13.

63 9 2
                                    

Nawet kiedy wszystko było dobrze; nawet wtedy kiedy miałem złudzenie bycia kochanym nikt nie witał by mnie z taką tęsknotą i radością jak Adam Patricka. I dlatego właśnie poczułem to dziwne uczucie zazdrości, które wkradło się w moje serce i nie chciało go opuścić. Mężczyzna nie wypuszczał chłopaka z objęć, zaciągał się jego zapachem jakby nie widzieli się od lat. W końcu odsunął go na długość ramienia i krytycznym spojrzeniem oceniał jego wygląd.

-Wyglądasz schludnie, ale bardzo schudłeś - zauważył z przyganą. -Rzeczy na tobie wiszą...

-Byłoby gorzej gdyby z nami nie mieszkał.

Do salonu weszła mama w fartuszku i z rękawicą kuchenną w dłoni. Spojrzała najpierw na mnie, potem na Alex, która wzruszyła ramionami w stylu: Ja nic nie wiem, nie mieszaj mnie w to. Wreszcie przeniosła spojrzenie na Adama i Patricka.

-Charles byłabym wdzięczna gdybyś rozstawił zastawę w jadalni - zwróciła się do mnie dając możliwość ucieczki z tego miejsca z czego chętnie skorzystałem. -Było z nim znacznie gorzej kiedy zamieszkał tu kilka dni temu... - usłyszałem jeszcze nim zamknęły się za mną drzwi.

Obiad przebiegł w zaskakująco przyjemnej atmosferze. Stone opowiadał o swojej firmie i od czasu do czasu posyłał Adamowi, który grzecznie dał się usadzić obok mnie, ukradkowe spojrzenia. Chyba nie był tym do końca usatysfakcjonowany, ale nie mógł nic na to poradzić. Chciałem mieć chłopaka obok siebie, bo choć powiedział mi, że to właśnie jest ten Patrick, który pomógł mu uciec od jego byłego to nagle domniemanie niewinności przestało działać w przypadku mężczyzny. Jasne w sprawach firmowych nic się między nimi nie zmieniło, ale teraz, kiedy w grę wchodził mój przyjaciel... Bałem się, że może zostać skrzywdzony przez tego człowieka, a ja będąc daleko nie mógłbym mu w żaden sposób pomóc.

Po posiłku mama chciała zaparzyć kawę i zaprosić nas na dalszą rozmowę do salonu, ale pomyślałem, że to doskonały moment na pokazanie Patrickowi okolicy. Jeśli wybierzemy się sami i wpadnie w mój krzyżowy ogień pytań nikt nie będzie miał mi tego za złe. Nie przewidziałem jednak, że ta szczwana bestia zaproponuje by Adam poszedł z nami i cały mój misterny plan poszedł w diabły.

Starałem się być jak najbardziej przyjazny i pokazać okolicę z jak najlepszej strony, ale na razie nie było się czym zachwycać. Same domki jednorodzinne i nawet jeszcze nie dotarliśmy do centrum, ale nie miałem zamiaru się nigdzie spieszyć, więc kluczyłem pomiędzy uliczkami. Chłopak szedł między nami w niekomfortowej ciszy i widziałem, że źle czuje się w naszym towarzystwie, więc postanowiłem to szybko zmienić. Po tych kilku dniach wspólnego mieszkania miałem nadzieję, że doskonale już znam drobne słabostki chłopaka i będę wiedział jak poprawić mu nastrój.

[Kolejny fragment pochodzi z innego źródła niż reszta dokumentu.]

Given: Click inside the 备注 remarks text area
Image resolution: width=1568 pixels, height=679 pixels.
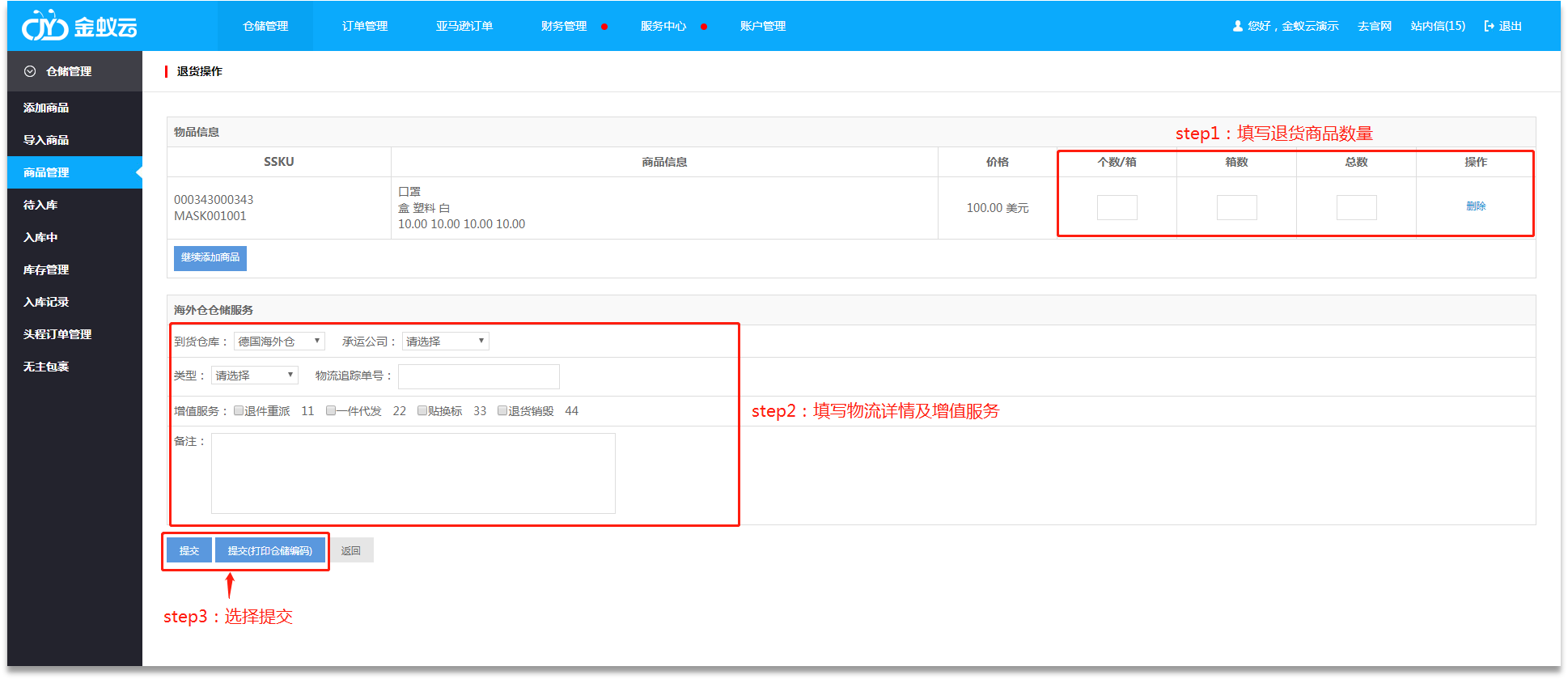Looking at the screenshot, I should pos(413,473).
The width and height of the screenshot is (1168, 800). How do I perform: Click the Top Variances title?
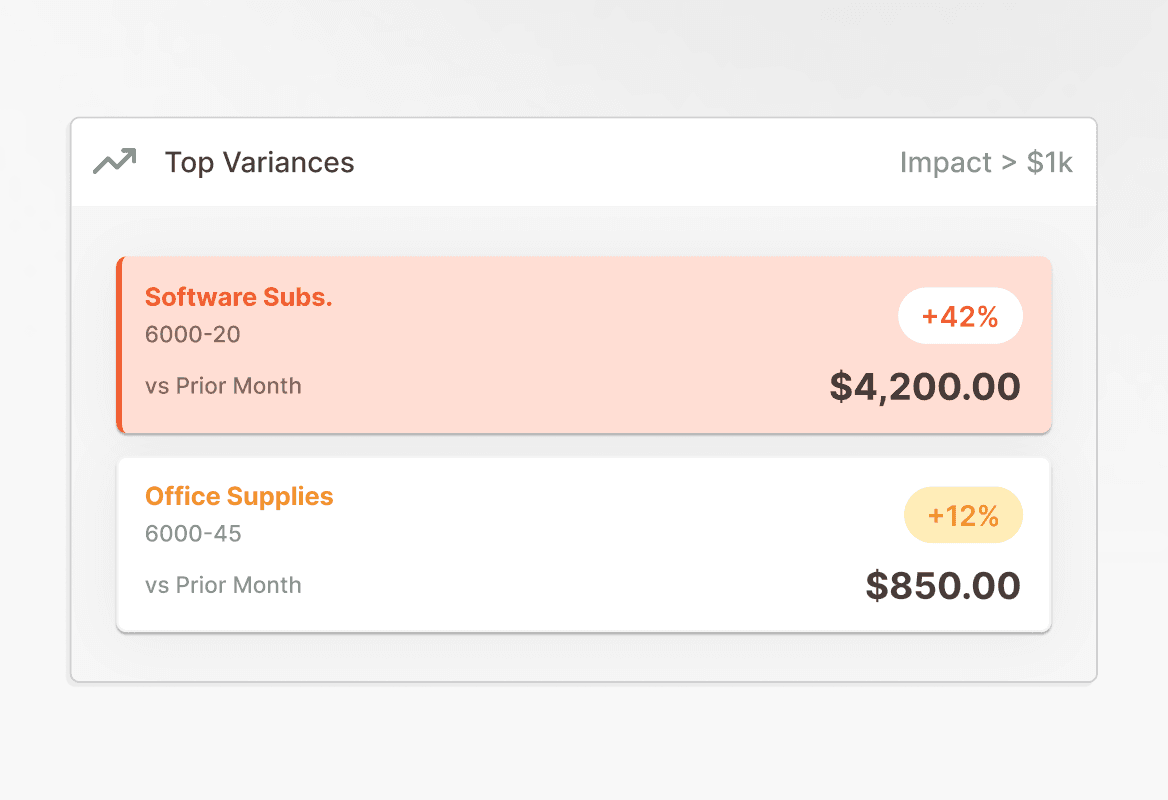click(x=259, y=162)

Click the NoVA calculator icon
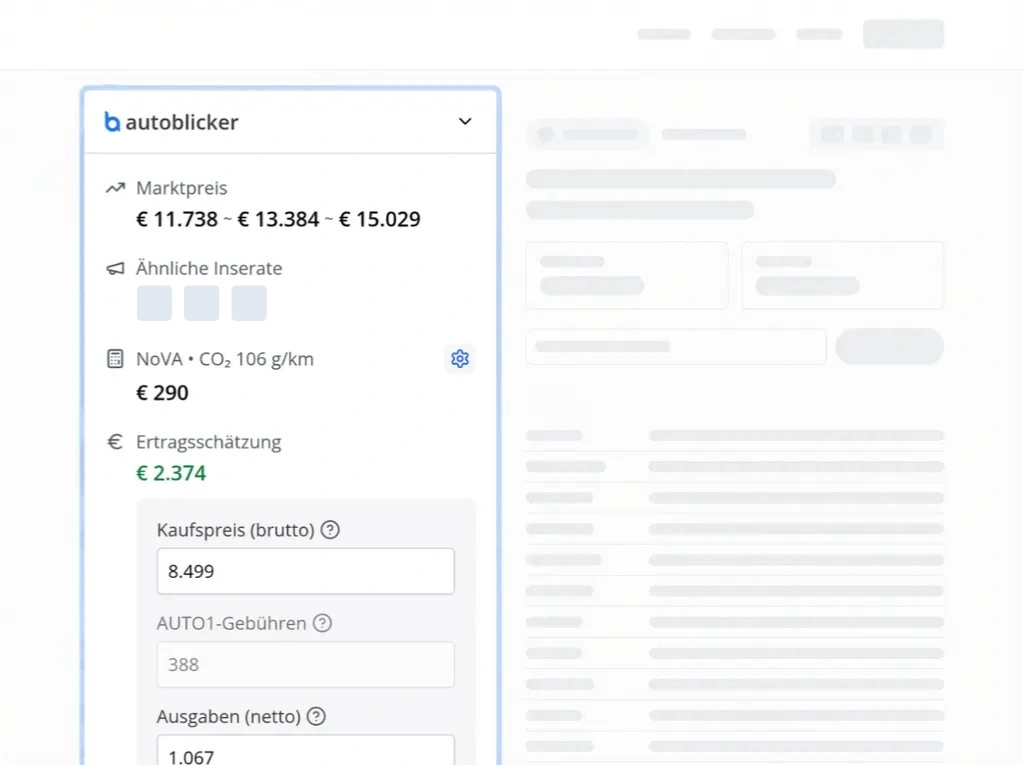click(x=116, y=358)
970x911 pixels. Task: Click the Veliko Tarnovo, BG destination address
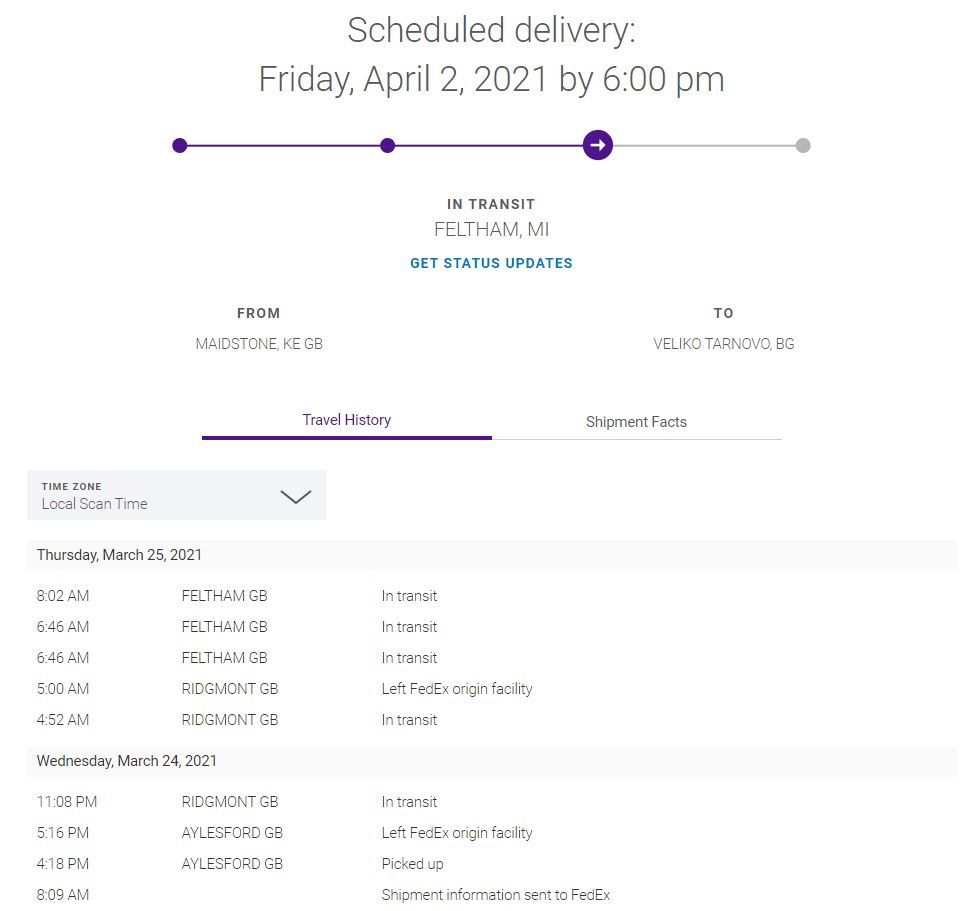(723, 344)
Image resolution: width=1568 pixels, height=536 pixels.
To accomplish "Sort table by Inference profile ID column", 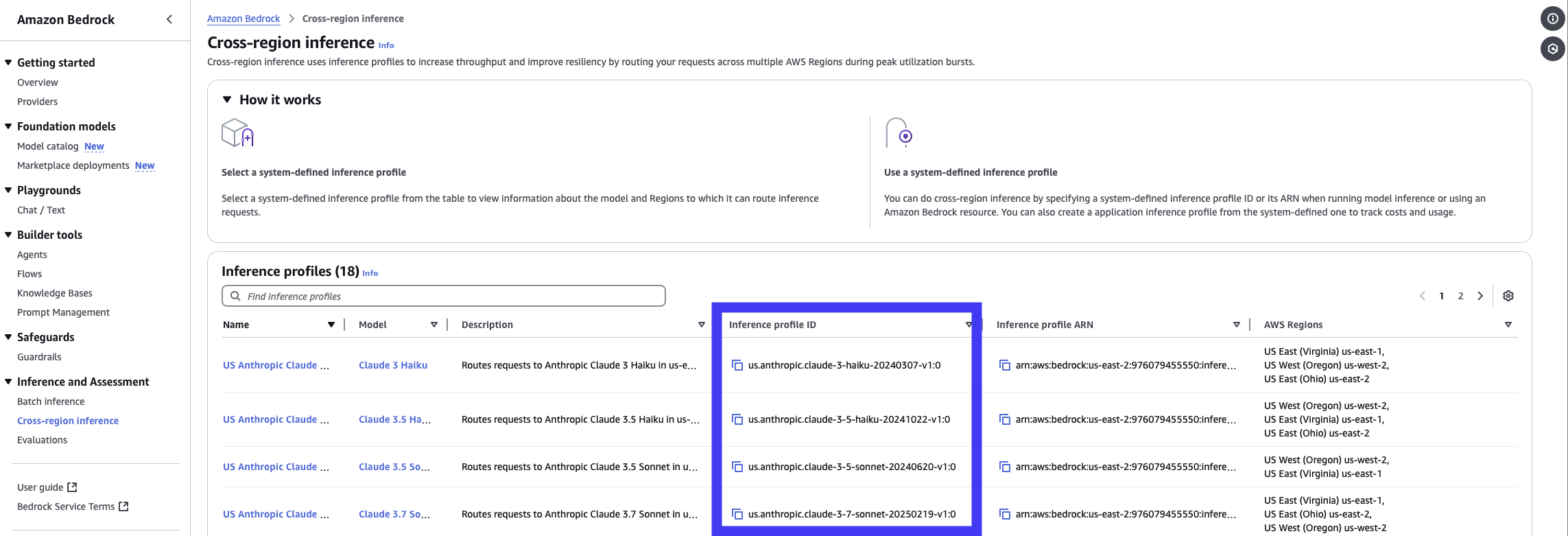I will click(x=968, y=325).
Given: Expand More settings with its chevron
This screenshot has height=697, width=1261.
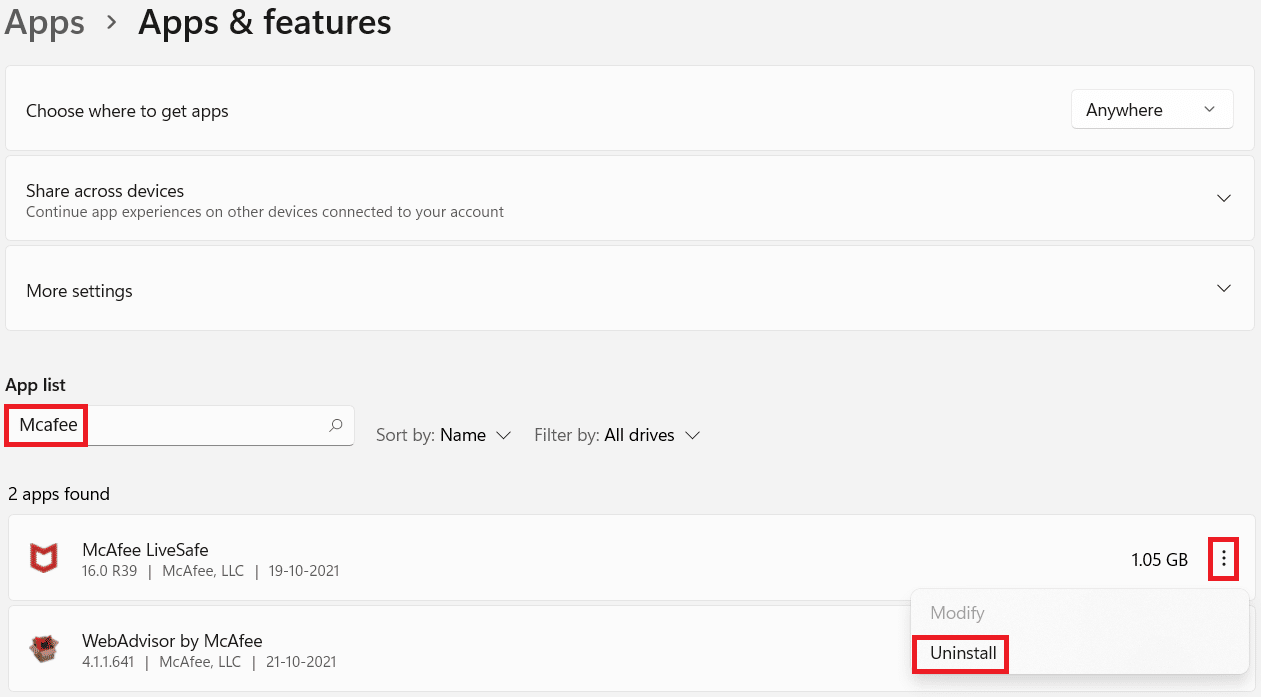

Skierowałem nasze kroki nie gdzie indziej jak do Słodkich Magnolii i już z daleka dostrzegłem, że Nataniel jak zwykle pełni swoją straż za ekspresem do kawy. Kiedy tylko go zobaczyłem w firmowym fartuszku uśmiech mimowolnie wypłynął na moje usta.

-To twój chłopak? - z wyczuwalną ulgą w głosie odezwał się Patrick.

-Nie. Liczysz na to, że odpuszczę sobie Adama? - wspomniany chłopak chyba jęknął moje imię. Nie wiem, bo tak szczelnie owinąłem go szalikiem, że podziwiałem, iż może jeszcze oddychać. Chciałem by było mu ciepło.

-Myślę, że Adam jest w stanie samodzielnie wybrać z kim chciałby się związać.

-Mam nadzieję, że jesteś lepszy... - poczułem jak ktoś ciągnie mnie za rękaw kurtki. -Tak Słonko? Coś się stało?

-Nie wiem czy zauważyliście, że tu jestem - wyswobodził się spod grubej warstwy szalika.

Dotarliśmy już na miejsce i na moment przystanęliśmy przed witryną.